## What you are asked to do
Copy every line in the records below that contains the word "heading".

## Records provided
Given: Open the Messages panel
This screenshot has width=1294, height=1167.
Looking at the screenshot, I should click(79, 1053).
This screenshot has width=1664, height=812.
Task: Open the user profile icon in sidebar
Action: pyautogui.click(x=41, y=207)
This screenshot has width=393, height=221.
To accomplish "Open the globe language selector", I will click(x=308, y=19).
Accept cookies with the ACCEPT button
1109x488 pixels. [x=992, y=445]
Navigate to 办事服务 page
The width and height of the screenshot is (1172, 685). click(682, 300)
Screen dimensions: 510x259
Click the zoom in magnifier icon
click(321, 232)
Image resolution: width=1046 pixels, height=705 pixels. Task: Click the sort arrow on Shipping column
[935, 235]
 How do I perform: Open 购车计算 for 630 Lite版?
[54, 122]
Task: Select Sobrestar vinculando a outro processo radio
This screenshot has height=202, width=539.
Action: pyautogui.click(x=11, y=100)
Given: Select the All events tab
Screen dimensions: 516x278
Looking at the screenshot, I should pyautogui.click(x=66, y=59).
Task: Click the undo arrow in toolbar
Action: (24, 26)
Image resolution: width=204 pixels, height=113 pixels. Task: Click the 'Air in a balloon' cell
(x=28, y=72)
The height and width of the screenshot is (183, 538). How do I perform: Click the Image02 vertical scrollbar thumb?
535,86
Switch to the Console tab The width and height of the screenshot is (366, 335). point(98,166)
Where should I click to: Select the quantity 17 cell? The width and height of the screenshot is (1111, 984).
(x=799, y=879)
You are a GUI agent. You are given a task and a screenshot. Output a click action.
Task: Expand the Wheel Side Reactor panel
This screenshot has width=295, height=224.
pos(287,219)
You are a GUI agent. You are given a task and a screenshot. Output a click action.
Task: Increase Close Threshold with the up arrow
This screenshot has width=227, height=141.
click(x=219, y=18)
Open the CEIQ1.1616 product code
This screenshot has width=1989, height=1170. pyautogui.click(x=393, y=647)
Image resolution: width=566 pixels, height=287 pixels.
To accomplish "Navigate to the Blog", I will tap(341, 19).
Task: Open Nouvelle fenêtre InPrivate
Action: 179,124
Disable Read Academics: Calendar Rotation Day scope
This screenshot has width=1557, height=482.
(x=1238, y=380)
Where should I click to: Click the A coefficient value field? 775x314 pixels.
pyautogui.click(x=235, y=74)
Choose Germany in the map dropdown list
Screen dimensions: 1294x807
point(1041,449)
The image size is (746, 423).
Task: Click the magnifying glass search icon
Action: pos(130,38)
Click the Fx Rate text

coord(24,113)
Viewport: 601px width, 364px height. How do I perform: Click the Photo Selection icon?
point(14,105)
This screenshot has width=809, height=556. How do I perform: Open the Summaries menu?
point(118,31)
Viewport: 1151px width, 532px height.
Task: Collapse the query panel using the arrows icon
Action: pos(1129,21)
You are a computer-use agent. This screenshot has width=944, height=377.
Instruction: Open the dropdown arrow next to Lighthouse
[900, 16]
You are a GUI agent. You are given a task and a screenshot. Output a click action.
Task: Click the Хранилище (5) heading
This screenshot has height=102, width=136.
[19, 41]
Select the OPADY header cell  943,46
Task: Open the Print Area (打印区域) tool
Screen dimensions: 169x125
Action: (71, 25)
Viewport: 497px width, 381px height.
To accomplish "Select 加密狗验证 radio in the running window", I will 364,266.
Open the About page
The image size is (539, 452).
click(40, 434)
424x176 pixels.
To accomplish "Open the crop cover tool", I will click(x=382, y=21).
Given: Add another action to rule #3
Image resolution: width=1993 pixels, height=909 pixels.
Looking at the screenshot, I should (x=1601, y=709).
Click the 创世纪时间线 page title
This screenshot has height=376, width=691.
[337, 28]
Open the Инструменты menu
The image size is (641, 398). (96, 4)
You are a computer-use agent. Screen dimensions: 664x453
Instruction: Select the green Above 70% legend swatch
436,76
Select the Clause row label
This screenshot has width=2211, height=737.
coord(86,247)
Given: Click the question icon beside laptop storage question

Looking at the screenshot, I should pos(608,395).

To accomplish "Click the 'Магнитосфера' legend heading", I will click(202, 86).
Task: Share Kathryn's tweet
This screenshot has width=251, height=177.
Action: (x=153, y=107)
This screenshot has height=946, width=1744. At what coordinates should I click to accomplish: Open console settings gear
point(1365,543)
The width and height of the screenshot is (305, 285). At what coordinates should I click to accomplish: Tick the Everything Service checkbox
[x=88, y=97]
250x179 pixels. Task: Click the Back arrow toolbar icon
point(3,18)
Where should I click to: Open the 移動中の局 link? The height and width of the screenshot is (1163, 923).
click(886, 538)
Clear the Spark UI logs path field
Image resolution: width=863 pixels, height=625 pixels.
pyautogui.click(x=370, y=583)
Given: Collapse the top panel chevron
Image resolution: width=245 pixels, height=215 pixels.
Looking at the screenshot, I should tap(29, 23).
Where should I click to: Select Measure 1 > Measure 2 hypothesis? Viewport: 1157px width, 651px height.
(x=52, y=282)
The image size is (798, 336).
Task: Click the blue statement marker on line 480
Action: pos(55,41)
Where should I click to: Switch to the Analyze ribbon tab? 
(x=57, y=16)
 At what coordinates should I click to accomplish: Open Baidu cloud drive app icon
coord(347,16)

## Expected output
Task: Click the Хранилище (5) heading
To accomplish "Click the 'Магнитосфера' legend heading", I will click(202, 86).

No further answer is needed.